Moreover, both measures were tested with a sample consisting of 96% male participants. Even though this is the usual gender ratio for the fire services, any potential gender differences in the evaluation of command unit trainings cannot be assessed, which reveals a direction for further research.

Furthermore, extending the evaluation of the fire service training on level III (behavior change) and IV (results) of Kirkpatrick’s model (Kirkpatrick and Kirkpatrick 2006) would broaden the insight into the quality of the trainings. Such an extension would provide knowledge about the behavior of command unit members during real incidents, whether training content is applied the way it is taught, and what impact this has on the results. In addition, if subsequent evaluation tools use behavioral and result criteria, it might be important to consider the social context and the favorability of the post-training environment, as these factors can tremendously influence the transfer of training content (Arthur et al. 2003). Therefore, further research on the last two evaluation levels is necessary.

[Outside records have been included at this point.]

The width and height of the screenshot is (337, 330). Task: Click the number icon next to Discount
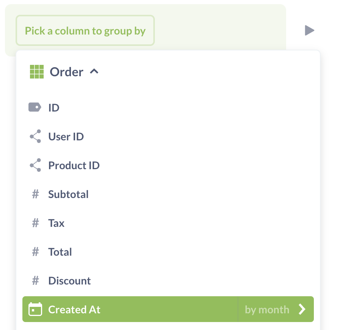coord(35,280)
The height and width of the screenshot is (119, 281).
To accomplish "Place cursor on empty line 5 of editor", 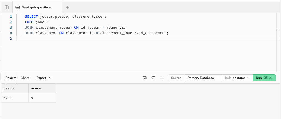I will [110, 38].
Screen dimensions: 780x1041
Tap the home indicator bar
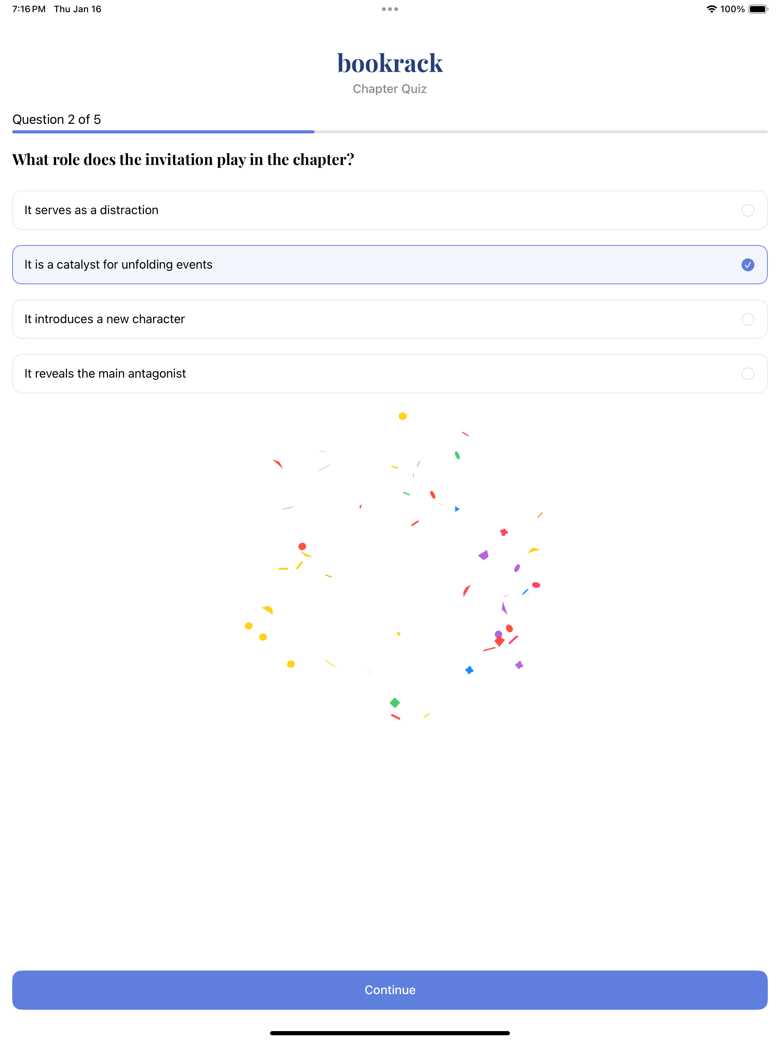(x=390, y=1033)
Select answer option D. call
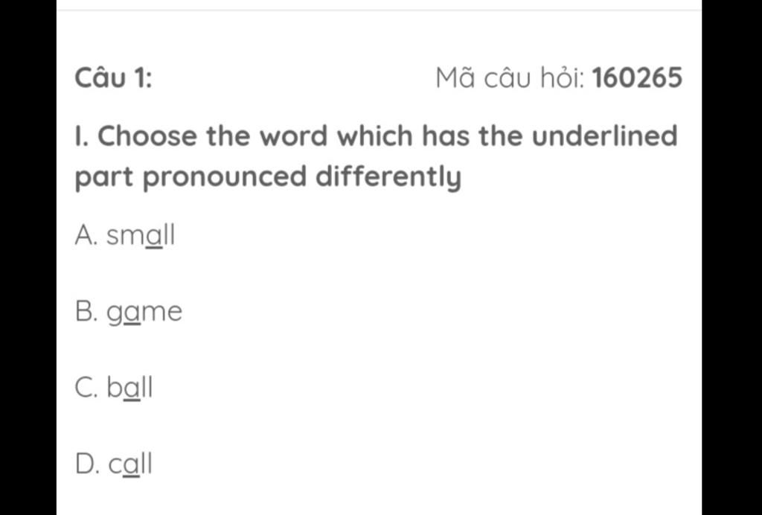 [x=114, y=464]
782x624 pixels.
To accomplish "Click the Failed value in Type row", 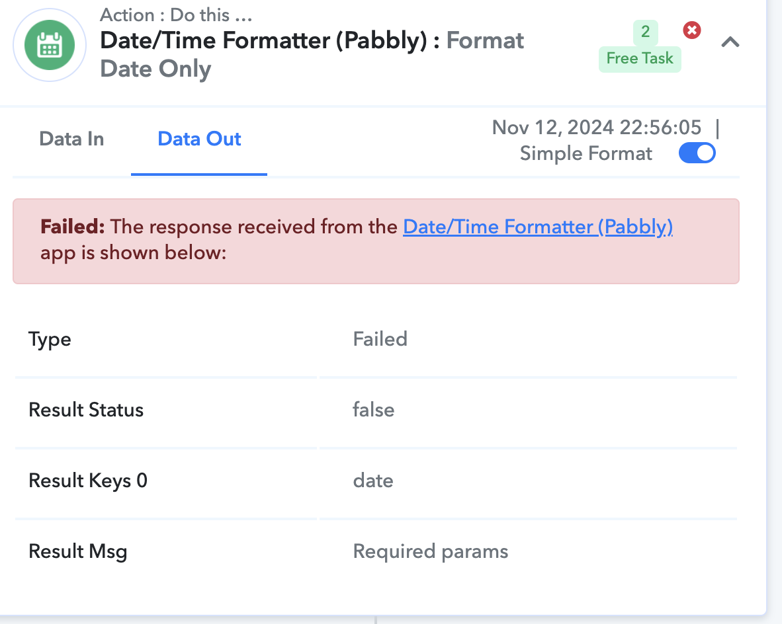I will pos(380,339).
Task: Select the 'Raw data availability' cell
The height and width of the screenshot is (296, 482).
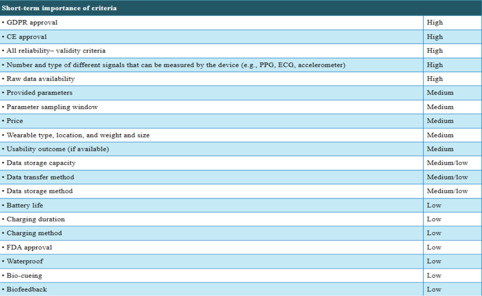Action: [x=40, y=79]
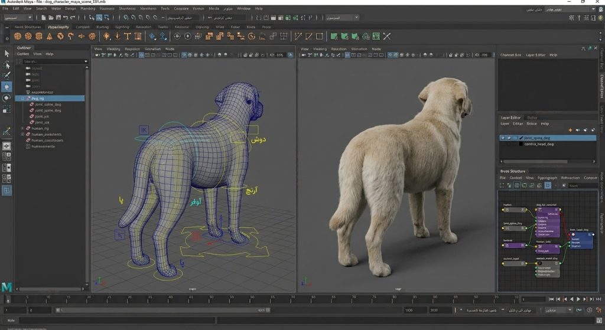The image size is (605, 330).
Task: Toggle visibility checkbox of joint_spine_dog layer
Action: (502, 138)
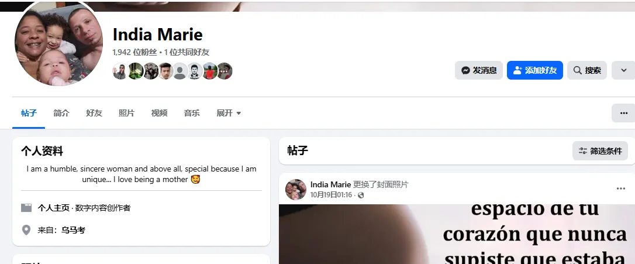Click the 乌马考 hometown link
Viewport: 635px width, 264px height.
tap(73, 230)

Lastly, for the fire service command unit or other command units, the shared mental models are of special interest (Badke-Schaub et al. 2012; Hofinger and Heimann 2016; Lamers 2016). Command units are faced with a large amount of information from which a shared understanding of the situation and the upcoming actions must be distilled (Badke-Schaub et al. 2012). A few suggestions for shared mental model assessment can be found in Mohammed et al. (2010). We tried to integrate this aspect within the FIRE-CU competence scale, yet with just three items this aspect is only screened. For an in-depth evaluation of shared mental models of command units during command post exercises, more detailed assessment tools have to be developed.

8 Conclusion

By building on existing scales for group and platoon leader trainings, this study provides extensively tested and validated tools for the evaluation of command unit trainings: the FIRE-CU and the FIRE-CPX measures. Although both instruments were validated in the context of educating command units, they could also be used for the evaluation of various tactical team trainings and other HRTs if the validity of the intended context is verified. Giving attention to these work and leadership environments might serve as a foundation for further research on this topic. As the present study provides critical tools for measuring the quality of command unit trainings, we hope that these tools will prove useful both for practical application and for research. Insight on the performance of command units not only affects members of the investigated organizations, but also has implications for a broader community that depends on fire services, police, and the other rescue forces in emergency situations. Hopefully, the present research can help contribute to a field in which high-quality training not only improves the work of one organization but also bolsters the standard of living for the society as a whole.